_THE PROBLEM_.
Please retype every entry below, keeping it exactly the same.

_EXTRACTED ENTRIES_.

******************************

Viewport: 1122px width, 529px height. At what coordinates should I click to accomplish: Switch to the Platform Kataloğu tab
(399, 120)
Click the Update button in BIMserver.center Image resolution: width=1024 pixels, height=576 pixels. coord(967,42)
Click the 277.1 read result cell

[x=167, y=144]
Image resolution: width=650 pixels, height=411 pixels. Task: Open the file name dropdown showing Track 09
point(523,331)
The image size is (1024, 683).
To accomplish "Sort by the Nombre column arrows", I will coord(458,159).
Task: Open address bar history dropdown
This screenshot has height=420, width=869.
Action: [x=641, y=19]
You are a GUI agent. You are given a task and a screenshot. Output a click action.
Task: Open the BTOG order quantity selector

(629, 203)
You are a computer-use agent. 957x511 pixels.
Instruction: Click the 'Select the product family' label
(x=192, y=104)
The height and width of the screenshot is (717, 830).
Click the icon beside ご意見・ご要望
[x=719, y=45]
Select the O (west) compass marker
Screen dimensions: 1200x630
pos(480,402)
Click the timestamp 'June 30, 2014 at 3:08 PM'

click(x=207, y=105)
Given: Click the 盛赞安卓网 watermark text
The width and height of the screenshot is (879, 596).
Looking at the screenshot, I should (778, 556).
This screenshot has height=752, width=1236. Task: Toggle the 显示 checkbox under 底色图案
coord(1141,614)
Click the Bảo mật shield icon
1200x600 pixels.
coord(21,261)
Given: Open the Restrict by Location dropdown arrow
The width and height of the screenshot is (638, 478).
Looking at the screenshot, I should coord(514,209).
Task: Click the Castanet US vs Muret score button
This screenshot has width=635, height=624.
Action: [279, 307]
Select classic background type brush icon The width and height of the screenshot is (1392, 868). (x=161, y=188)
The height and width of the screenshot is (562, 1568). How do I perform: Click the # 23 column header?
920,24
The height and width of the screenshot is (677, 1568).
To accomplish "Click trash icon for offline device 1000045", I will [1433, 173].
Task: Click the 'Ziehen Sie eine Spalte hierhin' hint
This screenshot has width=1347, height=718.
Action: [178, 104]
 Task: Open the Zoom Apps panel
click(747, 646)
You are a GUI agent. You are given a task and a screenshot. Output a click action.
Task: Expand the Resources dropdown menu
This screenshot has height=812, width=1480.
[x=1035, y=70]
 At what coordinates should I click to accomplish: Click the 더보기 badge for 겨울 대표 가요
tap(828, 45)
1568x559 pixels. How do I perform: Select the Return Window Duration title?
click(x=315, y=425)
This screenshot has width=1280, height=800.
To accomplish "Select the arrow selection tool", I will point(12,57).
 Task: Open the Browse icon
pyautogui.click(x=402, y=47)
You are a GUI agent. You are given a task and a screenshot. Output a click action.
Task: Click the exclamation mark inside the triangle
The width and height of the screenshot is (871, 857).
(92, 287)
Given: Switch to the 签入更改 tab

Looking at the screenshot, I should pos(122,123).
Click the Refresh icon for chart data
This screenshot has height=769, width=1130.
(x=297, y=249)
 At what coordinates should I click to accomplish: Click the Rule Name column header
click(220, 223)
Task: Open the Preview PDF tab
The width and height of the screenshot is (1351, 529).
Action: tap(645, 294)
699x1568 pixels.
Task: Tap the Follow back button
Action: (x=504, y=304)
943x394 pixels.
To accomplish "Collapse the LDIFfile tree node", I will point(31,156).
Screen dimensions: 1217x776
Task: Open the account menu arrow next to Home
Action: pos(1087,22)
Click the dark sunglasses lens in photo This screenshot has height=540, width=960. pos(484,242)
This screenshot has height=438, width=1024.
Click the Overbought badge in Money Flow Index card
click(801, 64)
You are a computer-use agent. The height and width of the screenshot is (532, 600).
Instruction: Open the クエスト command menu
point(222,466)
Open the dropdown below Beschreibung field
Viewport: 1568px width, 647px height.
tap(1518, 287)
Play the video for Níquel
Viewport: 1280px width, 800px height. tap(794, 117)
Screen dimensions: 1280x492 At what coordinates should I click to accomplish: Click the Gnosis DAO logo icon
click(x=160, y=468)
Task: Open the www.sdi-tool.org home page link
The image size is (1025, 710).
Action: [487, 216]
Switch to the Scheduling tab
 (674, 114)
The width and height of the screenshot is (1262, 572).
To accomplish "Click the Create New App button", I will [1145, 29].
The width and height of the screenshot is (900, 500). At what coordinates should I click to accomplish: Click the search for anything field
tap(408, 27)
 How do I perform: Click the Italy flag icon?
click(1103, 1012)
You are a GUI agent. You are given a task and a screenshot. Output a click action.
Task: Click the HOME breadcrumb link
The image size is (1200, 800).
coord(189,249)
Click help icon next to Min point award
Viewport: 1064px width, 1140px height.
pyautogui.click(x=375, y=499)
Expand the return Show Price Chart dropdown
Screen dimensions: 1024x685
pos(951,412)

******************************

_TASK ANSWER_.
Viewport: 1122px width, 529px height. At what coordinates should I click to accomplish: Switch to the Platform Kataloğu tab
(399, 120)
Click the Update button in BIMserver.center Image resolution: width=1024 pixels, height=576 pixels. coord(967,42)
Click the 277.1 read result cell

[x=167, y=144]
Image resolution: width=650 pixels, height=411 pixels. Task: Open the file name dropdown showing Track 09
point(523,331)
The image size is (1024, 683).
To accomplish "Sort by the Nombre column arrows", I will coord(458,159).
Task: Open address bar history dropdown
This screenshot has height=420, width=869.
Action: [x=641, y=19]
You are a GUI agent. You are given a task and a screenshot. Output a click action.
Task: Open the BTOG order quantity selector

(629, 203)
You are a computer-use agent. 957x511 pixels.
Instruction: Click the 'Select the product family' label
(x=192, y=104)
The height and width of the screenshot is (717, 830).
Click the icon beside ご意見・ご要望
[x=719, y=45]
Select the O (west) compass marker
Screen dimensions: 1200x630
pos(480,402)
Click the timestamp 'June 30, 2014 at 3:08 PM'

click(x=207, y=105)
Given: Click the 盛赞安卓网 watermark text
The width and height of the screenshot is (879, 596).
Looking at the screenshot, I should (778, 556).
This screenshot has height=752, width=1236. Task: Toggle the 显示 checkbox under 底色图案
coord(1141,614)
Click the Bảo mật shield icon
1200x600 pixels.
coord(21,261)
Given: Open the Restrict by Location dropdown arrow
The width and height of the screenshot is (638, 478).
Looking at the screenshot, I should coord(514,209).
Task: Click the Castanet US vs Muret score button
This screenshot has width=635, height=624.
Action: [279, 307]
Select classic background type brush icon The width and height of the screenshot is (1392, 868). (x=161, y=188)
The height and width of the screenshot is (562, 1568). How do I perform: Click the # 23 column header?
920,24
The height and width of the screenshot is (677, 1568).
To accomplish "Click trash icon for offline device 1000045", I will [1433, 173].
Task: Click the 'Ziehen Sie eine Spalte hierhin' hint
This screenshot has width=1347, height=718.
Action: [178, 104]
 Task: Open the Zoom Apps panel
click(747, 646)
You are a GUI agent. You are given a task and a screenshot. Output a click action.
Task: Expand the Resources dropdown menu
This screenshot has height=812, width=1480.
[x=1035, y=70]
 At what coordinates should I click to accomplish: Click the 더보기 badge for 겨울 대표 가요
tap(828, 45)
1568x559 pixels. How do I perform: Select the Return Window Duration title?
click(x=315, y=425)
This screenshot has width=1280, height=800.
To accomplish "Select the arrow selection tool", I will point(12,57).
 Task: Open the Browse icon
pyautogui.click(x=402, y=47)
You are a GUI agent. You are given a task and a screenshot. Output a click action.
Task: Click the exclamation mark inside the triangle
The width and height of the screenshot is (871, 857).
(92, 287)
Given: Switch to the 签入更改 tab

Looking at the screenshot, I should pos(122,123).
Click the Refresh icon for chart data
This screenshot has height=769, width=1130.
(x=297, y=249)
 At what coordinates should I click to accomplish: Click the Rule Name column header
click(220, 223)
Task: Open the Preview PDF tab
The width and height of the screenshot is (1351, 529).
Action: tap(645, 294)
699x1568 pixels.
Task: Tap the Follow back button
Action: (x=504, y=304)
943x394 pixels.
To accomplish "Collapse the LDIFfile tree node", I will point(31,156).
Screen dimensions: 1217x776
Task: Open the account menu arrow next to Home
Action: pos(1087,22)
Click the dark sunglasses lens in photo This screenshot has height=540, width=960. pos(484,242)
This screenshot has height=438, width=1024.
Click the Overbought badge in Money Flow Index card
click(801, 64)
You are a computer-use agent. The height and width of the screenshot is (532, 600).
Instruction: Open the クエスト command menu
point(222,466)
Open the dropdown below Beschreibung field
Viewport: 1568px width, 647px height.
tap(1518, 287)
Play the video for Níquel
Viewport: 1280px width, 800px height. tap(794, 117)
Screen dimensions: 1280x492 At what coordinates should I click to accomplish: Click the Gnosis DAO logo icon
click(x=160, y=468)
Task: Open the www.sdi-tool.org home page link
The image size is (1025, 710).
Action: [487, 216]
Switch to the Scheduling tab
 (674, 114)
The width and height of the screenshot is (1262, 572).
To accomplish "Click the Create New App button", I will [1145, 29].
The width and height of the screenshot is (900, 500). At what coordinates should I click to accomplish: Click the search for anything field
tap(408, 27)
 How do I perform: Click the Italy flag icon?
click(1103, 1012)
You are a GUI agent. You are given a task and a screenshot. Output a click action.
Task: Click the HOME breadcrumb link
The image size is (1200, 800).
coord(189,249)
Click help icon next to Min point award
Viewport: 1064px width, 1140px height.
pyautogui.click(x=375, y=499)
Expand the return Show Price Chart dropdown
Screen dimensions: 1024x685
pos(951,412)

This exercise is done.